Handling of embargoed security issues (albeit a somewhat different type of embargo).
The hidden costs of embargoes (Red Hat Security Blog).
Addressing Meltdown and Spectre in the kernel.
CVE-2018-5390 and “embargoes”.

Additional Participants: Arnd Bergmann, Daniel Vetter, Greg KH, Jani Nikula, Jon Masters, Leon Romanovsky, Linus Walleij, Mark Brown, and Sean Paul.

Rodrigo Vivi suggested a discussion on embargo vs. upstream development, hoping to promote an upstrream-always mentality. Leon Romanovsky asked for clarification, wondering why knowledge of internal Intel development was useful outside of Intel. Rodrigo stated that he was concerned not about government restrictions or security embargoes, but rather embargoes due to internal Intel restrictions. He also suspects that Intel is not the only organization with this sort of challenge. Leon was happy that Rodrigo favored upstream-first development, but based on his own experience with Mellanox believes that the required changes are inside Intel rather than outside (Greg KH agrees). Leon also suspects that Rodrigo is struggling with the business justification for reducing the embargo.

Daniel Vetter believes that this problem will persist until open-source hardware becomes ubiquitous, and states that this is not just an Intel problem.
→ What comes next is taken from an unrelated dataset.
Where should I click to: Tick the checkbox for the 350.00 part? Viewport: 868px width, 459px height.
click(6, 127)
Greg KH wondered why this problem was specific to graphics, but agreed that a discussion on how to handle pre-release hardware and upstream drivers would be a nice proposal. Daniel agreed that it might be good to also look outside of graphics. Mark Brown and Leon agreed that this would be a good topic, and Leon further asked that Rodrigo or Daniel share their pain points.

Rodrigo responded with the following:

Rebasing from mainline on top of LTS is problematic because DRM moves quickly, which will likely eventually require a rewrite of LTS's version of DRM. Leon suggests basing code on the latest -rc from Linus.
Everything is to be upstreamed as soon as the embargo lifts, which requires tracking not only the required patches, but also their history. Leon suggests that several internal developers be responsible for upstreaming, but that original patch authors were encouraged to respond to external mailing-list discussions.
Code-review quality suffers due to the big-bang patch-release to upstream. Leon suggested avoiding staging, citing “constant nightmare with lustre”.
Demanding good internal reviews causes problems due to the patches having “Reviewed-by” when they first appear in public. Leon believes that such “Reviewed-by” clauses are a good thing, and are in fact a way to reward internal developers for their time and effort.
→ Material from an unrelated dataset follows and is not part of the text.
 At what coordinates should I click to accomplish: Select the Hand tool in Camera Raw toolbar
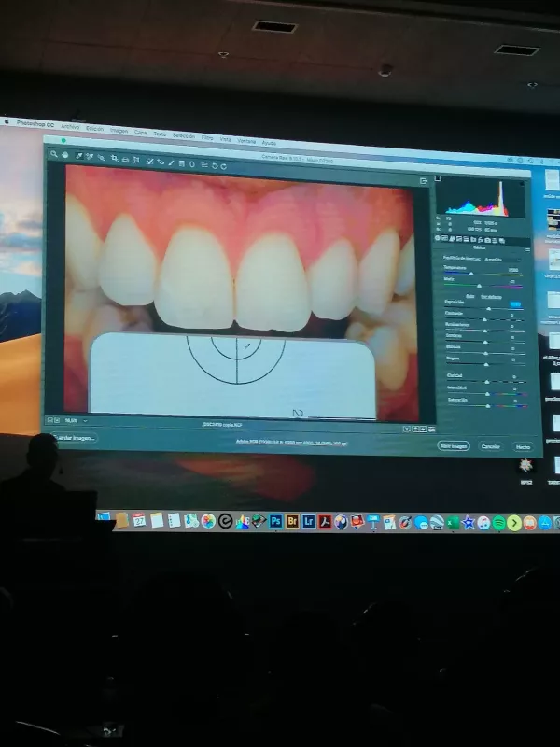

Rodrigo believes that they have a good understanding of potential solutions for 1-3 above, but are especially interested in discussions on 4.

Mark said that in the past although he used an LTS backport as an integration point for internal testing and development, he also simultaneously maintained corresponding patches against -next as the primary development platform, upstreaming anything that can be upstreamed as soon as feasible. When the marketing people gave the go-ahead, Mark would push out all the patches that were held back. Mark feels that this approach worked pretty well.

Linus Walleij believes that pretty much any company working with SoCs for routers, handsets, and so on will have the same problem. When Linus was responsible for such a situation, he took an ad-hoc approach that included the following points:

Classify components so as to let anything non-embargoed to go upstream immediately. Mark noted that this is easier to do for SoCs or standalone chips than for more complex devices such as the i915 graphics driver.
Get management to pre-approve a cut-off date for the embargo, so that when that date arrives, developers can immediately start pushing code upstream. Arnd Bergmann suggests also having a deadline for when the patches must be publicly posted. Linus pointed out that such a deadline would need to be imposed further up the supply chain, and that he had had good results bringing vendors around to this requirement over time, with which Sean Paul and Jon Masters agreed, and which. Rodrigo applauded. Mark worked this from the supply-chain side, providing such a deadline and suggesting that their customers demand similar deadlines from their other suppliers.
Use internal developers with good upstream skills and experience, so that upstream code-quality problems can be anticipated and fixed as soon as possible.
Rebase internal development frequently so as to minimize the Hamming distance to mainline. Linus states that anything else really isn't upstream first, but that this point was always the most controversial. Rodrigo agreed, but stated that he himself had once believed frequent rebasing to be insane. However, Rodrigo said that the “rebase” to -rc1 was usually more like a forward port than a rebase. Rodrigo called out CI as an important component of a successful constant-rebasing strategy.

Jani Nikula agreed with Linus, but noted that reviewing the first version does not always constitute a review of that same code after it has been rebased a dozen times. Jani would like to see discussion on this point.